“KEEP AWAY FROM CHILDREN,” warns the label.
When my friend Melanie came back from the Bay Area last week, she was very enthusiastic about California’s medical marijuana program. I told her it sounded good to me, but I was really in excellent health and couldn’t imagine how I’d get a prescription.
“Oh, don’t worry about that,” she said, “nearly everyone has one. Just say you have a backache, any doctor will give you a scrip if you pay for the physical.”
She was waving a lollipop in the air shaped like a four-leaf clover. “What’s that?” I asked dumbly. She held it closer so I could get a good look. It was a cannabis sucker, swaddled in plastic like a pharmaceutical, the label a strange mixture of pop-psychedelic come-on and TV-drug-commercial warning.
“It’s weird to package dope as candy,” I complained. “Do you really need a sugar inducement for a THC high? It’s like we’re kids and they’re trying to lure us with candy.”

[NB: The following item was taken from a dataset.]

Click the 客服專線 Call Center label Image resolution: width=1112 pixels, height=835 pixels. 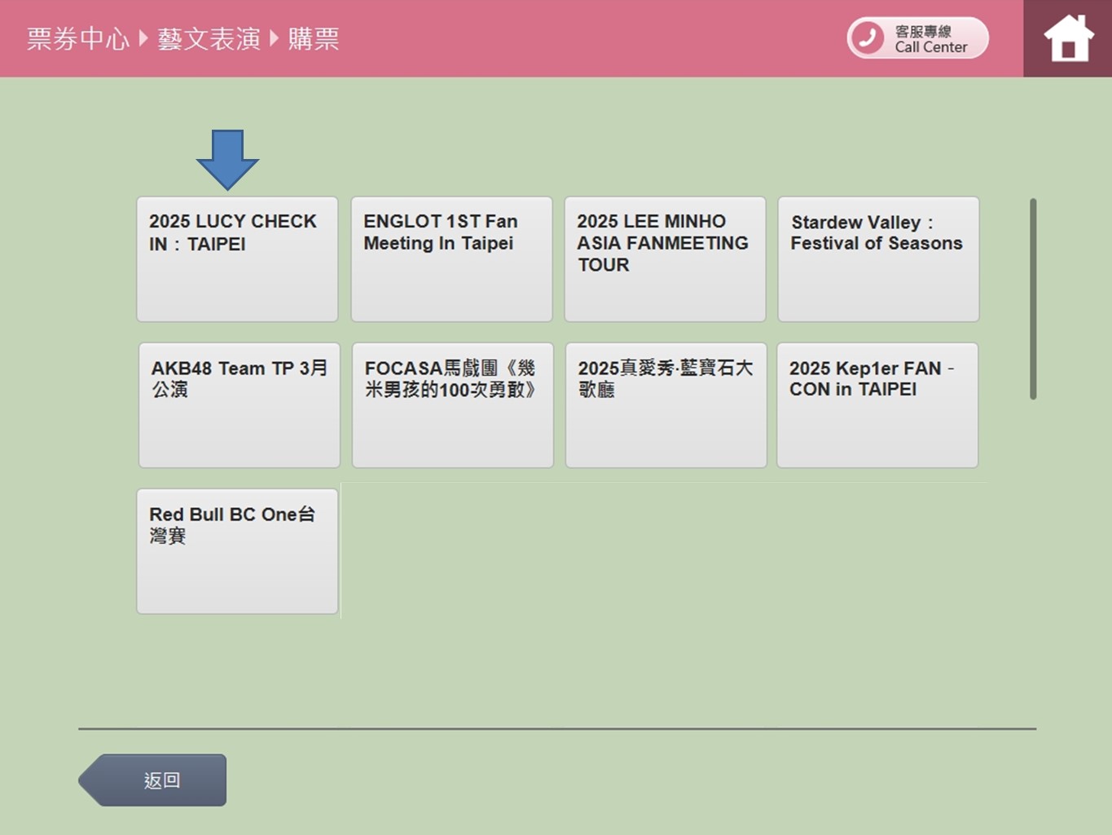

“That’s not the only way,” she said. “When I got there, my friend — who suffers from headaches — gave me some raspberry crumble. They sell it at the marijuana outlets. You can get all sorts of baked goods with cannabis in them.”
“How strong is the dose?” I wondered.
“That’s it — you have to be careful not to pig out. The crumble is so good, you want to eat a lot of it. But you’ll just get too high and go to sleep,” she noted sadly.
I pedaled home on my bike, thoughts of crumbles and lollipops swimming in my skull. Remembering that New Jersey had passed a medical marijuana bill this past January, I wondered if I’d be jumping on the PATH train to Hoboken sometime soon, for the purpose of visiting the “candy” store.
Reads like a regular lollipop ingredients list — till you get to the end.